Exercise: Write all of the entries out again exactly, but not the images.

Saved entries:
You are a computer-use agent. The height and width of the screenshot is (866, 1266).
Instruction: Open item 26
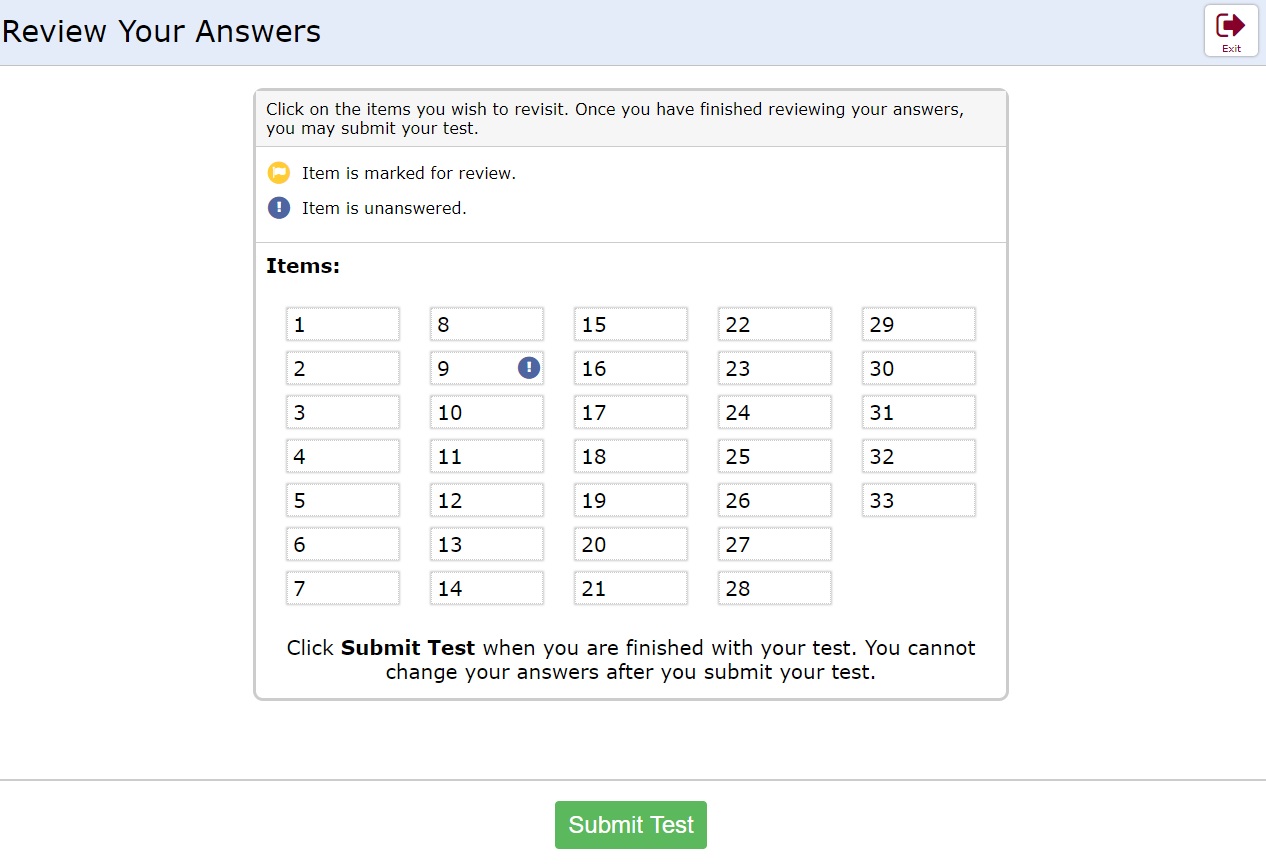coord(775,500)
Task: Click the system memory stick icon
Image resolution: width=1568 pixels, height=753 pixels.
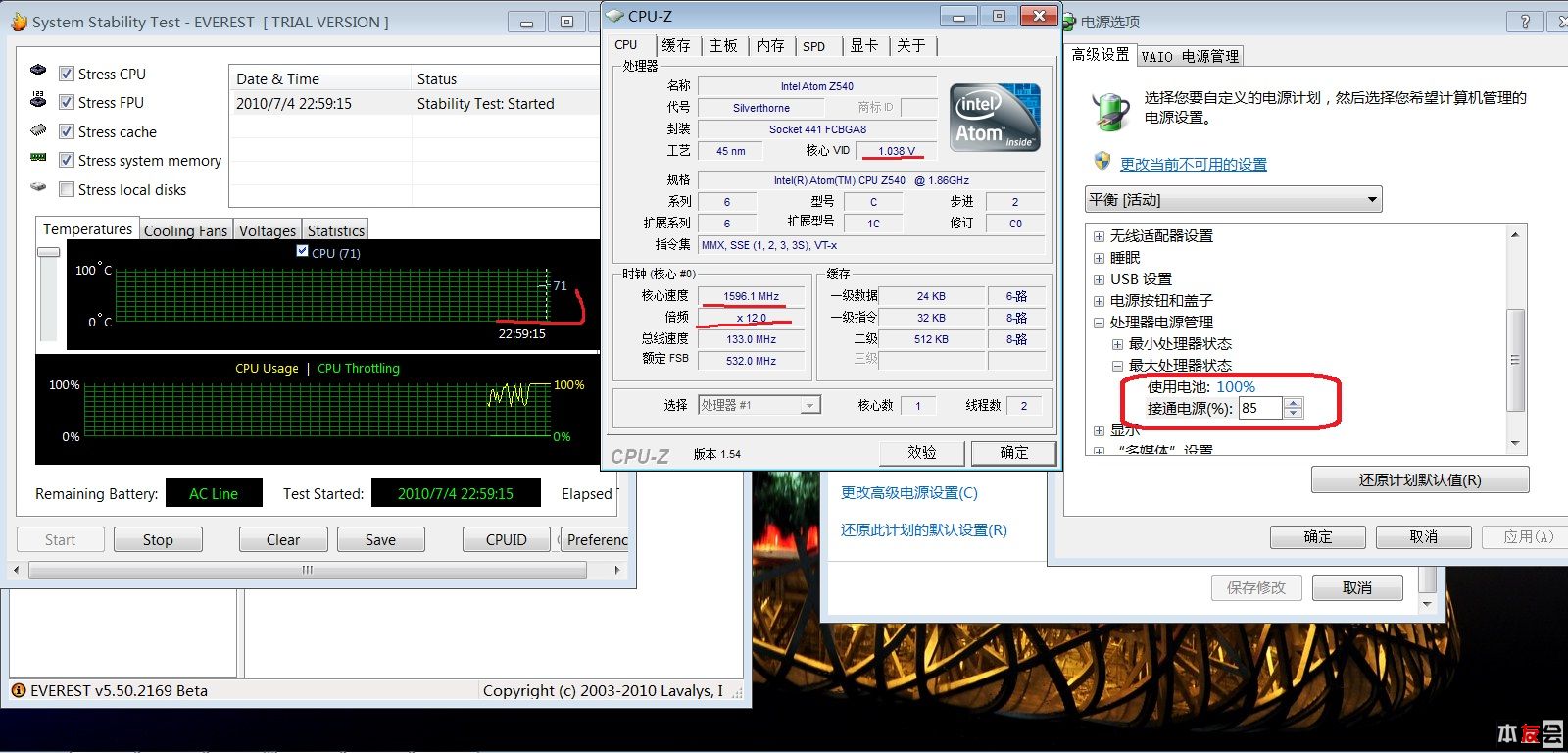Action: pos(38,157)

The completed task:
You are a computer-use agent. The height and width of the screenshot is (866, 1266).
Instruction: Open item 26
coord(775,500)
Task: Click the system memory stick icon
Image resolution: width=1568 pixels, height=753 pixels.
Action: pos(38,157)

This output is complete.